Re: x86 ptep_get_and_clear question

From: Kanoj Sarcar (kanoj@google.engr.sgi.com)
Date: Thu Feb 15 2001 - 13:05:48 EST


>
> [Added Linus and linux-kernel as I think it's of general interest]
>
> Kanoj Sarcar wrote:
> > Whether Jamie was trying to illustrate a different problem, I am not
> > sure.
>
> Yes, I was talking about pte_test_and_clear_dirty in the earlier post.
>
> > Look in mm/mprotect.c. Look at the call sequence change_protection() -> ...
> > change_pte_range(). Specifically at the sequence:
> >
> > entry = ptep_get_and_clear(pte);
> > set_pte(pte, pte_modify(entry, newprot));
> >
> > Go ahead and pull your x86 specs, and prove to me that between the
> > ptep_get_and_clear(), which zeroes out the pte (specifically, when the
> > dirty bit is not set), processor 2 can not come in and set the dirty
> > bit on the in-memory pte. Which immediately gets overwritten by the
> > set_pte(). For an example of how this can happen, look at my previous
> > postings.
>

Now you are talking my language!

> Let's see. We'll assume processor 2 does a write between the
> ptep_get_and_clear and the set_pte, which are done on processor 1.
>
> Now, ptep_get_and_clear is atomic, so we can talk about "before" and
> "after". Before it, either processor 2 has a TLB entry with the dirty
> bit set, or it does not (it has either a clean TLB entry or no TLB entry
> at all).
>
> After ptep_get_and_clear, processor 2 does a write. If it already has a
> dirty TLB entry, then `entry' will also be dirty so the dirty bit is
> preserved. If processor 2 does not have a dirty TLB entry, then it will
> look up the pte. Processor 2 finds the pte is clear, so raises a page fault.
> Spinlocks etc. sort everything out in the page fault.
>
> Here's the important part: when processor 2 wants to set the pte's dirty
> bit, it *rereads* the pte and *rechecks* the permission bits again.
> Even though it has a non-dirty TLB entry for that pte.
>
> That is how I read Ben LaHaise's description, and his test program tests
> exactly this.
>

Okay, I asked Ben, he couldn't point me at specs and shut me up.
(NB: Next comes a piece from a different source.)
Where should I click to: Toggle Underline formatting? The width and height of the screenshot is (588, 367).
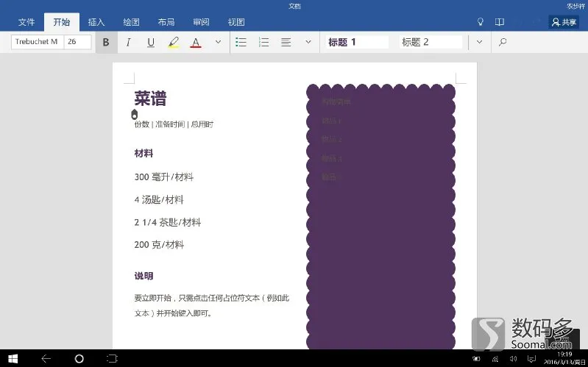151,42
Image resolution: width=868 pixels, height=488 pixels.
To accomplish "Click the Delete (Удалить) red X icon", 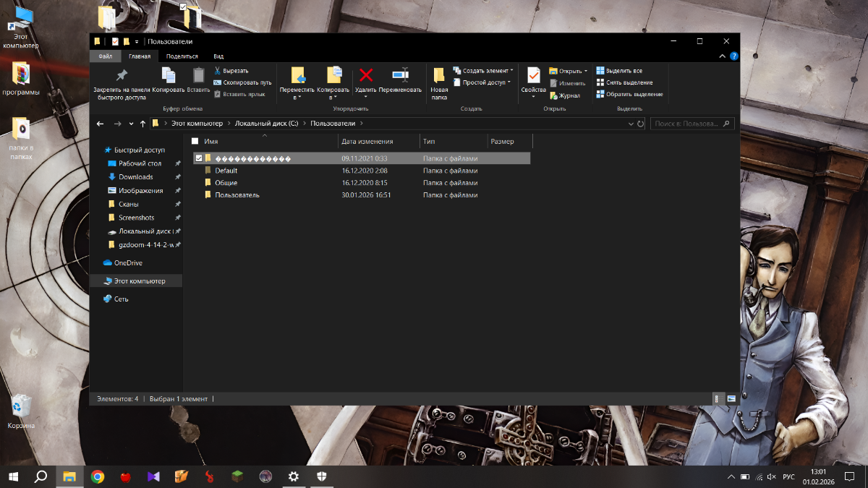I will [x=366, y=75].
> If the processor worked by atomically setting the dirty bit in the pte
> without rechecking the permissions when it reads that pte bit, then this
> scheme would fail and you'd be right about the lost dirty bits. I would

Exactly. This is why I did not implement this scheme earlier when Alan
and I talked about this scenario, almost a couple of years back.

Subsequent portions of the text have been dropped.